- _EXTRACTED TEXT_
This notion of ‘evolution’ as opposed to ‘creation’ is something which the Moravian-born artist cultivates in relation to his own artistic pursuit. 

I was never happy with the term ‘creative’ as it implies a kind of ‘Godly’ work. Although we all think we know what it might mean, I feel that it is too open to a romantic fiction interpretation – as if it magically comes from somewhere outside of us, rather than being a manifestation of the incredible part of us which is the brain. Evolution is a very slow, even ponderous process underpinned by constant change and flow. It seems to me that art in general is very much a part of this ever-expanding, interconnected field sustained by the ‘activities’ of the individual artists. We cannot define what art is, and so the most useful way of talking about art is to ponder what informs it. Since the possibilities are literally endless, choices and limits are made – nobody can deal with everything! I am trying to locate my work in a space which is circumscribed by diverse, often contradictory, tangents which are of some importance at the time when a piece of work is evolving – it is a slow process with many dead ends and surprises.” 

Kratochvil left former Czechoslovakia for the United Kingdom in 1969 after the Warsaw Pact invasion, the same year as the first Concorde test flight, the debut of the Boeing 747 jumbo jet and the Apollo 11 moon landings. It was also the time of the Vietnam War. As Man strode implausibly into the cosmos using state-of-the-art technology, he simultaneously caused carnage against his own kind on earth. 

There seems to be a catastrophic gap between the human ability to solve problems resulting in incredible advances in science and technology and our slowly-evolving consciousness of the world and ourselves.”

Aligning with his own research of the human condition, this state of “disconnection” is  frequently addressed in his artistic investigations. 

Kratochvil attended Ravensbourne College of Art and Design from 1975 to 1979, he gained a BA in Fine Art followed in 1990 by an MA in Fine Art at Goldsmiths’ College, London where he subsequently became a Course Leader for the joint degree in Fine Art and History of Art. 

“It was at Ravensbourne that I first met the exceptional artist Carl Plackman who was one of the visiting tutors. He was, without doubt, the most sought-after tutor and, I think it’s fair to say, that a tutorial with him was an event of lasting significance. Later on, when I was doing my MA in Fine Art, I invited Carl to my studio and again it was memorable. As a tutor and fellow artist, together with his work, it made him, in my view, the Martian referred to by Craig Raine in his poem. Seeing his work for the first time in 1978 at the Arnolfini Gallery Bristol was an experience which was literally out of this world, but at the same time very much part of this world. The juxtaposition of objects in the exhibition was conveying something urgent and important, and yet it was not possible to say what it was. Perhaps the nearest way of describing it would have been to allude to some form of concrete poetry – we know the individual words but the syntax is of unknown origin and hence the possible meaning hovers somewhere in a space above. For me, it was the first time, as far as I can recollect, that I became aware of the impossible possibility of looking at the world from outside in and although it took me many years to digest this, I can say now that it is what, to a large degree, informs my art making. Somehow, of all the artists I have met and know, Carl’s pedestal stands just that a bit taller than any others.”

- _LISTING_
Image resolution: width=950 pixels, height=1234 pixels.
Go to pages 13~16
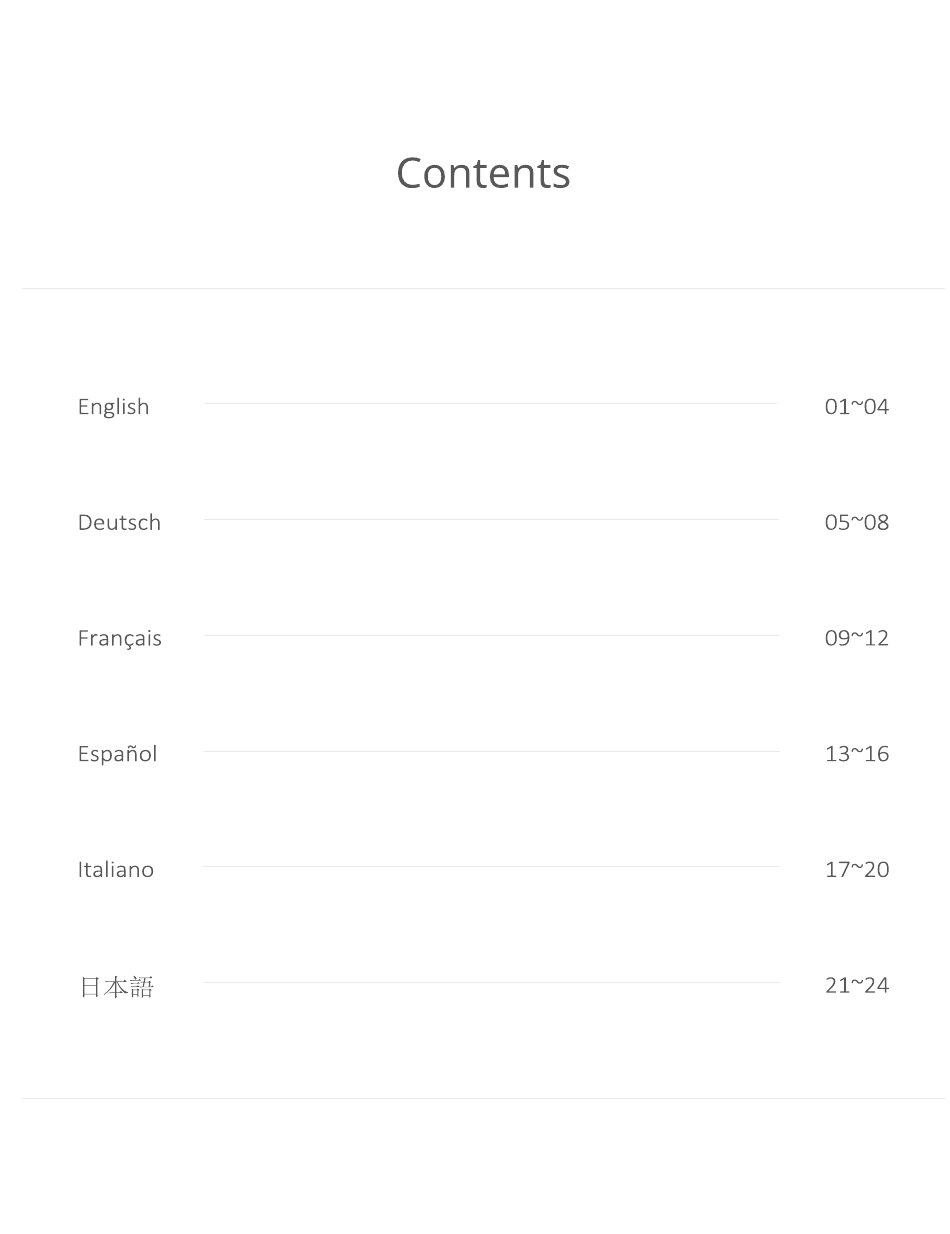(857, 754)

--

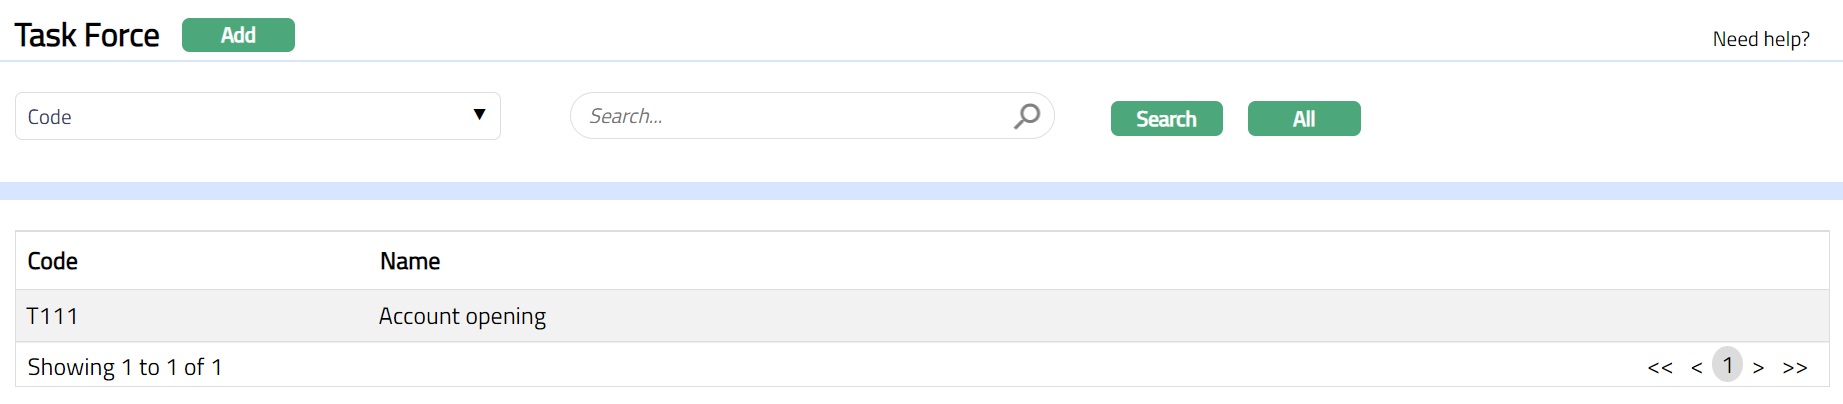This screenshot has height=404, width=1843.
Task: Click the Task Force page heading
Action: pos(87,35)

...

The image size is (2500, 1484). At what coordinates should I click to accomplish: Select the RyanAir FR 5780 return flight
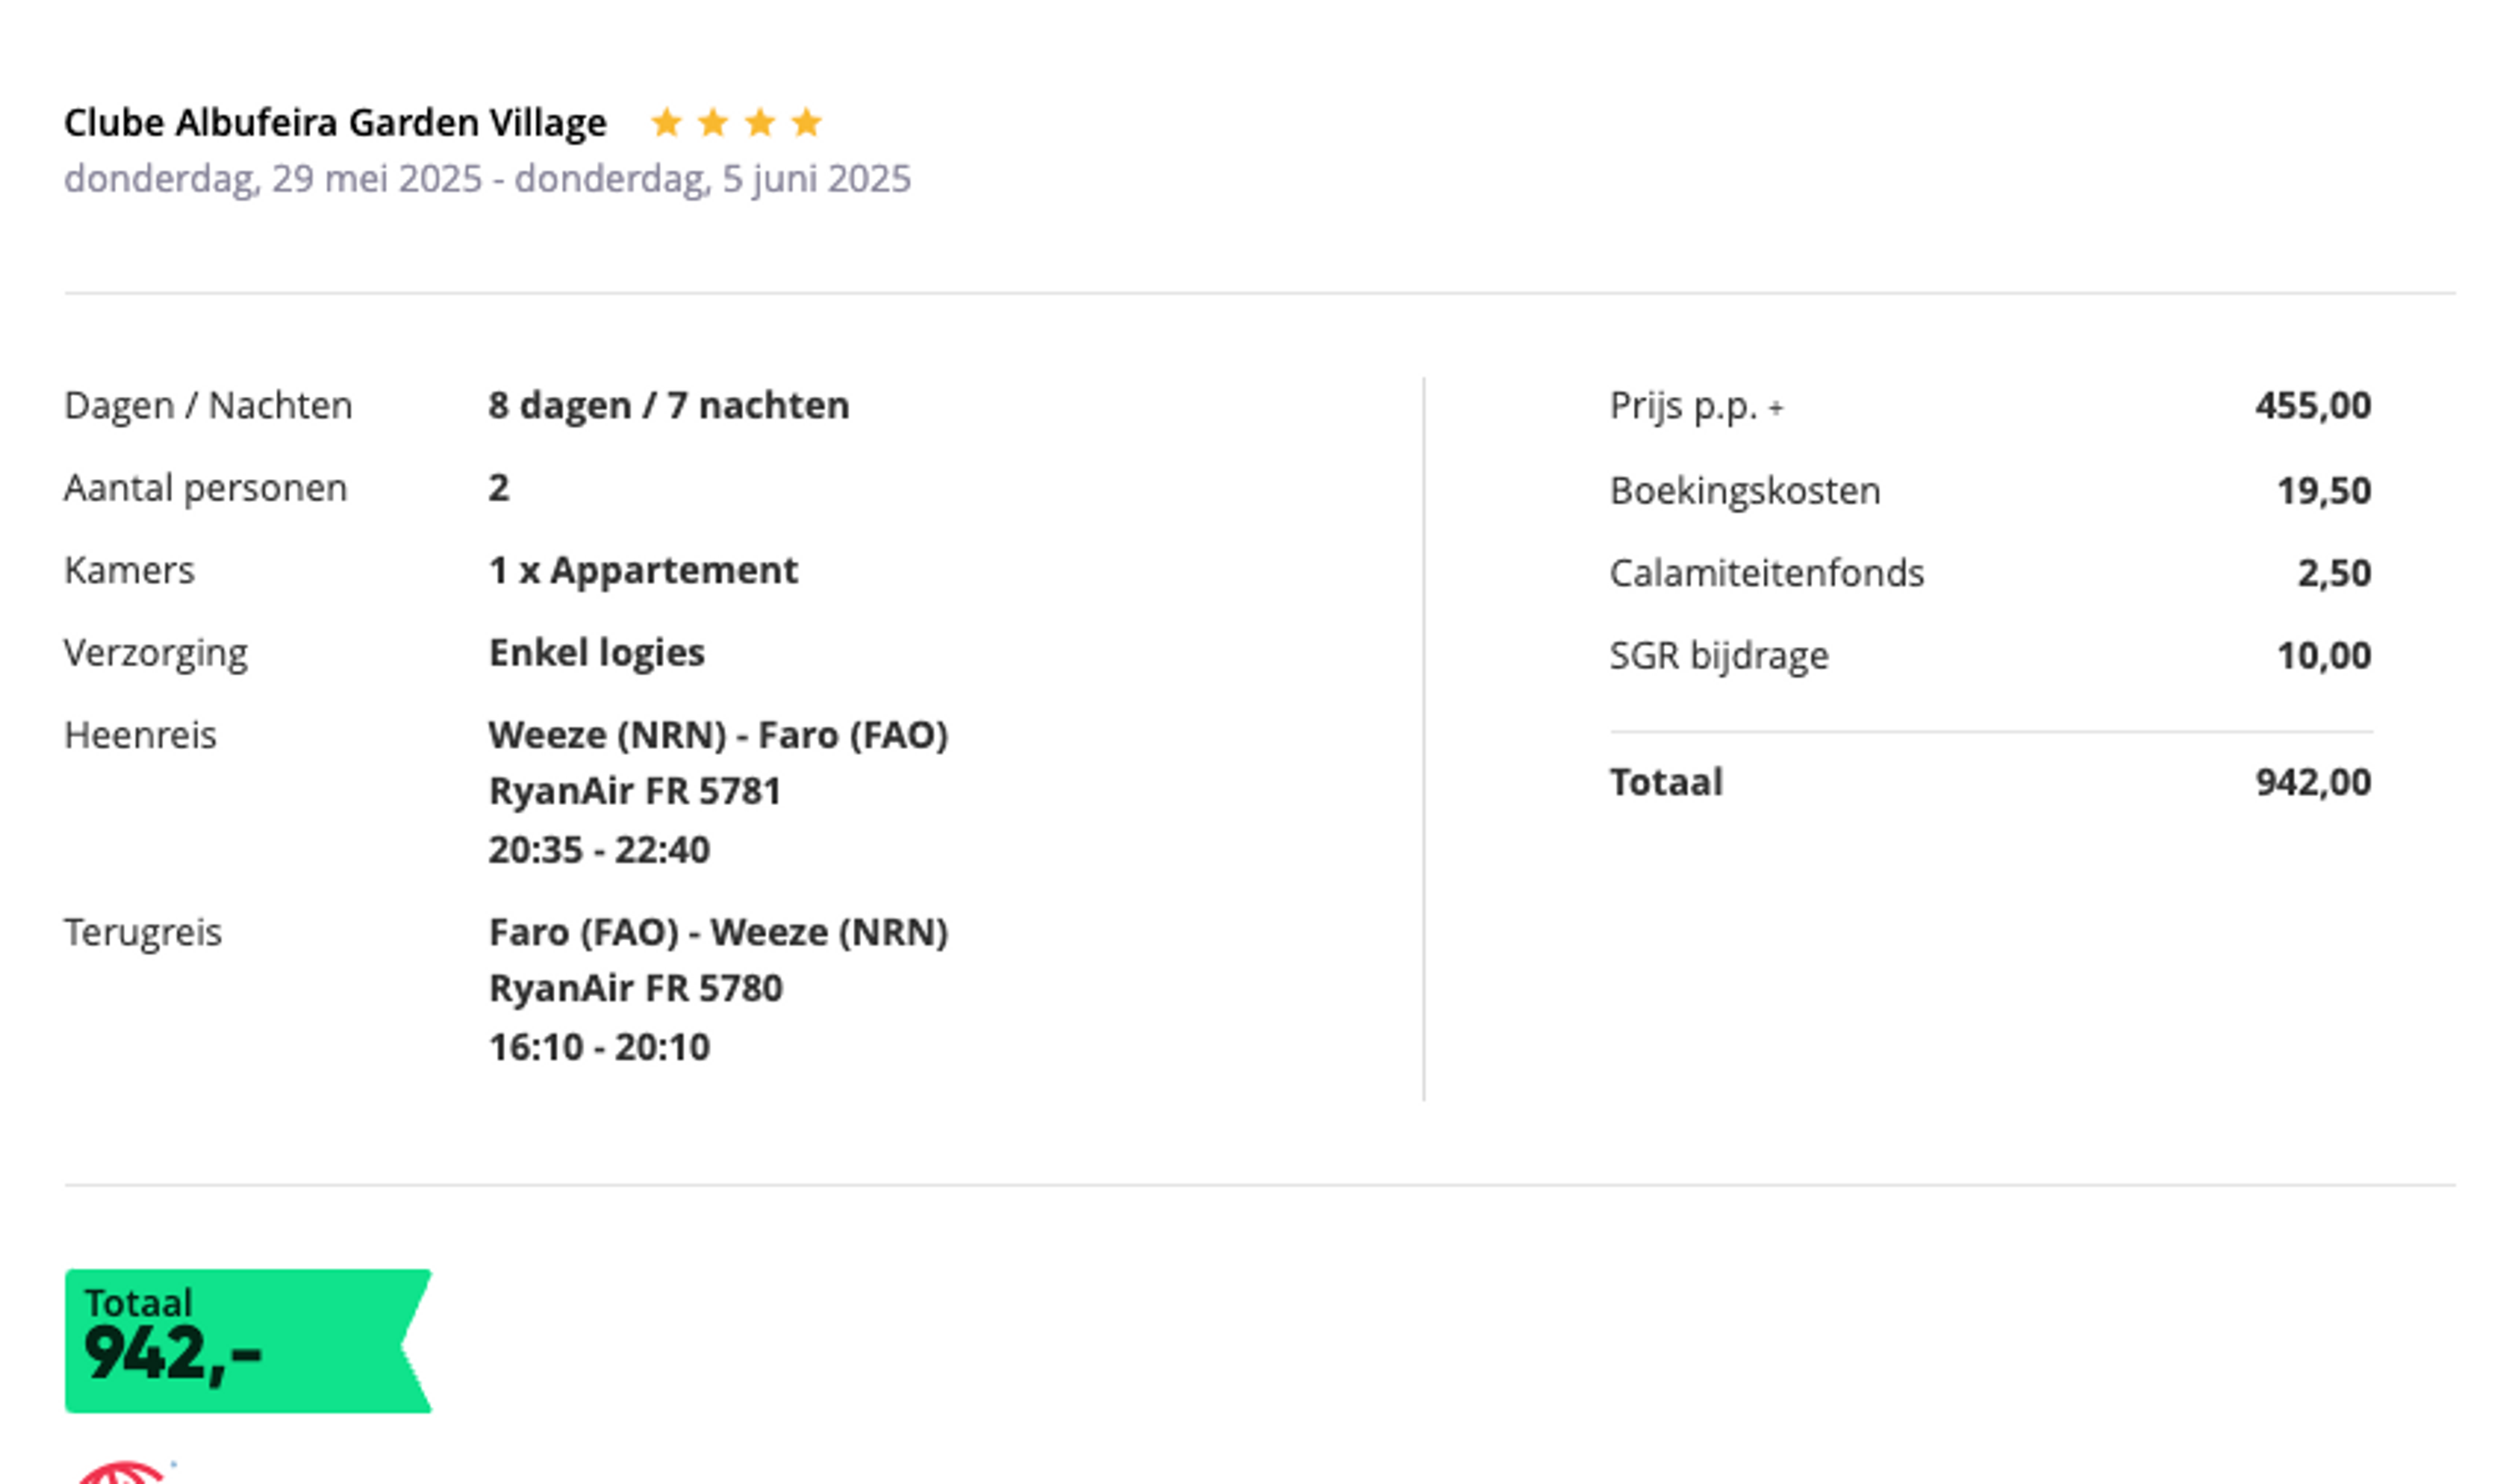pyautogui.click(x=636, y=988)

- _REQUIREMENT 1_
Copy out the artist profile from "Kratochvil left former" down to "his artistic investigations.", swapping "disconnection" for "detachment".
- _REQUIREMENT 2_
According to the artist profile, in what year did Kratochvil gain his MA in Fine Art at Goldsmiths' College?

- _FULL SOLUTION 1_
Kratochvil left former Czechoslovakia for the United Kingdom in 1969 after the Warsaw Pact invasion, the same year as the first Concorde test flight, the debut of the Boeing 747 jumbo jet and the Apollo 11 moon landings. It was also the time of the Vietnam War. As Man strode implausibly into the cosmos using state-of-the-art technology, he simultaneously caused carnage against his own kind on earth. 

There seems to be a catastrophic gap between the human ability to solve problems resulting in incredible advances in science and technology and our slowly-evolving consciousness of the world and ourselves.”

Aligning with his own research of the human condition, this state of “detachment” is  frequently addressed in his artistic investigations.

- _FULL SOLUTION 2_
1990